## start Information provided

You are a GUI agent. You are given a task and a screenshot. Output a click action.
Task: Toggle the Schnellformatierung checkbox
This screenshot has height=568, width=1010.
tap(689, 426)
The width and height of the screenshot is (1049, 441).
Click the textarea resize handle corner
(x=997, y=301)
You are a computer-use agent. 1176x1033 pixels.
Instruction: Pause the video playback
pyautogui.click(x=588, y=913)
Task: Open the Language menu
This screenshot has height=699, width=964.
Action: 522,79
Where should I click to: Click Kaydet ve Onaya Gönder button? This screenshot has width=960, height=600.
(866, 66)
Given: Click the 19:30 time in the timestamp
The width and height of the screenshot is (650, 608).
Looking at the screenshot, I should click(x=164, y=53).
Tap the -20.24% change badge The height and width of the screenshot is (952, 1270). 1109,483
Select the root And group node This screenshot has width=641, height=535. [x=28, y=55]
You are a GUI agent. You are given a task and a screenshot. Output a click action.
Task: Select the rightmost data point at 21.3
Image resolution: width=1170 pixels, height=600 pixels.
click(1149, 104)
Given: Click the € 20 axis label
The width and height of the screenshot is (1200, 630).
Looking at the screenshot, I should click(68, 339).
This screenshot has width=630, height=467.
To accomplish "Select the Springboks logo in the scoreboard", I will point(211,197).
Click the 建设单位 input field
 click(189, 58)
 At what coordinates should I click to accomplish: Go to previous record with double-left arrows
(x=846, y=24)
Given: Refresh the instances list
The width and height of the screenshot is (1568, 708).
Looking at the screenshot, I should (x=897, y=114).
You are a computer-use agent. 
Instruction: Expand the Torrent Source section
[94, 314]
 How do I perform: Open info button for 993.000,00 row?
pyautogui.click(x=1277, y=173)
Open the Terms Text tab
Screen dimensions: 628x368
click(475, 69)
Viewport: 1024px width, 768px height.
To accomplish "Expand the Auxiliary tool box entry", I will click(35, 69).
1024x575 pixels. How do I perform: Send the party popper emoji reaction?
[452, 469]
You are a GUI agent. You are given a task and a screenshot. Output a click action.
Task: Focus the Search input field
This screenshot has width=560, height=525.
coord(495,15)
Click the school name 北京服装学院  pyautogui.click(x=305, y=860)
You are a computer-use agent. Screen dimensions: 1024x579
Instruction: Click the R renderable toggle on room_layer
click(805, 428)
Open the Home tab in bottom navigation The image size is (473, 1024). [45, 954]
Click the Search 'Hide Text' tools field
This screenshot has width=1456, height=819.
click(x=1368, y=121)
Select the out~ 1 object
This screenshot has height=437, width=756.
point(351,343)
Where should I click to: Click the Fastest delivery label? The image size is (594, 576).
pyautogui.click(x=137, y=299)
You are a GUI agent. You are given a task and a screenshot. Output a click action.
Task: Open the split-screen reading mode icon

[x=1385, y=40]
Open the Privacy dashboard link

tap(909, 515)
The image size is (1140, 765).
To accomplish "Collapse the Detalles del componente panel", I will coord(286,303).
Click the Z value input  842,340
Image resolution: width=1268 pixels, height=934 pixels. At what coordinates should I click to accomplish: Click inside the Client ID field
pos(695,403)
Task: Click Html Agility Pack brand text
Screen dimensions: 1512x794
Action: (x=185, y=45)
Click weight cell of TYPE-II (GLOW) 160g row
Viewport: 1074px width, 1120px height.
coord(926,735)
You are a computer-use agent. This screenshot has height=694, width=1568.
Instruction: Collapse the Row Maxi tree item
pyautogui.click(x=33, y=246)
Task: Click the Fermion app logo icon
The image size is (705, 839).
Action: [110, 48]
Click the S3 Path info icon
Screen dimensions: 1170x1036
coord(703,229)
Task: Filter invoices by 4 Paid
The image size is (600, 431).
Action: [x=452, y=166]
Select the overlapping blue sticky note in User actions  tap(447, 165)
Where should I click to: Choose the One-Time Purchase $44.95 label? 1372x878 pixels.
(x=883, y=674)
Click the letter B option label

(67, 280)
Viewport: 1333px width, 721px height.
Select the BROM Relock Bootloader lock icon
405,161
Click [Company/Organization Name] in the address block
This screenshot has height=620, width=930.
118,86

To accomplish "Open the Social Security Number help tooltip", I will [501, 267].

## end Information provided

Set problem —
Gather every line of the records above that contains the string "what". Copy each of those lines.

Completed task —
 At what coordinates should I click to accomplish: Go to previous record with double-left arrows
Image resolution: width=1268 pixels, height=934 pixels. At what coordinates should I click to accomplish: Click inside the Client ID field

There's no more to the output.